▶ **What is expected**
From the real estate portal passage below, list every type of person it says browses the portal.

▶ **Passage provided**
================
Client Profile.
A leading real estate portal where 200 million home buyers, sellers, renters, agents and property managers browse home and apartment listings, shop for mortgages, and find information about 110 million homes across U.S.
Business Need.
The client hosted a huge volume of aggregated parcel data on its portal and was confronted with the highly resource intensive task of maintaining high volume of records to meet user expectations as well as ensuring accuracy and updated status of records.
In order to maintain a robust and high performing database, the company was looking to expand the depth and width of data capture as also increase parcel data accuracy by extensive validation and verification activities. This would include verification of parcel data against latest information available on USPS website (United States Postal Services) and various county websites. As a next step the property parcel data was to be mapped and standardized in a format compatible with their system.
HitechDigital was approached to capture and verify property and owner addresses, standardize owner names, append owner and situs zip codes, review primary situs addresses, APN (Assessor’s Parcel Number), legal description etc.
Challenges.
================
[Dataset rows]
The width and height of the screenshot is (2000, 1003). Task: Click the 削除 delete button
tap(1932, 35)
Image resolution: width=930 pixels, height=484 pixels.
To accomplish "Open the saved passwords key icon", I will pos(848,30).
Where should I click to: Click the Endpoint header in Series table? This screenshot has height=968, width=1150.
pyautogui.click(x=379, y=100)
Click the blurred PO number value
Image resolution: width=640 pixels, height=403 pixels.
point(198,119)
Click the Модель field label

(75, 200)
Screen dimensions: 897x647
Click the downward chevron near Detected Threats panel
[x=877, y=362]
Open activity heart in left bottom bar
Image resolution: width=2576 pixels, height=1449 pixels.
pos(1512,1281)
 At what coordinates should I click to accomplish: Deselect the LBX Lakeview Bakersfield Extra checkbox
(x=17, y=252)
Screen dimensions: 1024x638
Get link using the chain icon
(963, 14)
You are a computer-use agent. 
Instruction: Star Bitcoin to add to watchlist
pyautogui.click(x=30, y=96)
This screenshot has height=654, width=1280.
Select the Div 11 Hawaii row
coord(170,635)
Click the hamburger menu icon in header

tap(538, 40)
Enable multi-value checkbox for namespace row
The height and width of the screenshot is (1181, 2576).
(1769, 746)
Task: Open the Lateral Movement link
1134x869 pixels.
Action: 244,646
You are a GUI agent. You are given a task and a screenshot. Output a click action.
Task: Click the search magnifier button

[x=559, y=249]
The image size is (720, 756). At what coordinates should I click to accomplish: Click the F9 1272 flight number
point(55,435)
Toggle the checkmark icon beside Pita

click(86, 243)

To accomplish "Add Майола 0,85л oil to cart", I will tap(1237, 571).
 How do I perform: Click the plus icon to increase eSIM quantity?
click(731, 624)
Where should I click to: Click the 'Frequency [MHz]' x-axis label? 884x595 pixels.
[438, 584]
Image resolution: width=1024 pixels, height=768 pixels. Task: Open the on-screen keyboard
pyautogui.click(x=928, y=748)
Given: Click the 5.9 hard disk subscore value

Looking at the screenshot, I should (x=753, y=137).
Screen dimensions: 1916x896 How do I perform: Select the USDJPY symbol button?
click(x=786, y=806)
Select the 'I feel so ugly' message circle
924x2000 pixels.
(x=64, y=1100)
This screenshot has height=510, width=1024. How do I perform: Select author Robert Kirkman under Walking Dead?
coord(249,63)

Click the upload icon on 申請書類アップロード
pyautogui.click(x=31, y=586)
================
▶ **Solution to this task**
Home buyers, sellers, renters, agents, property managers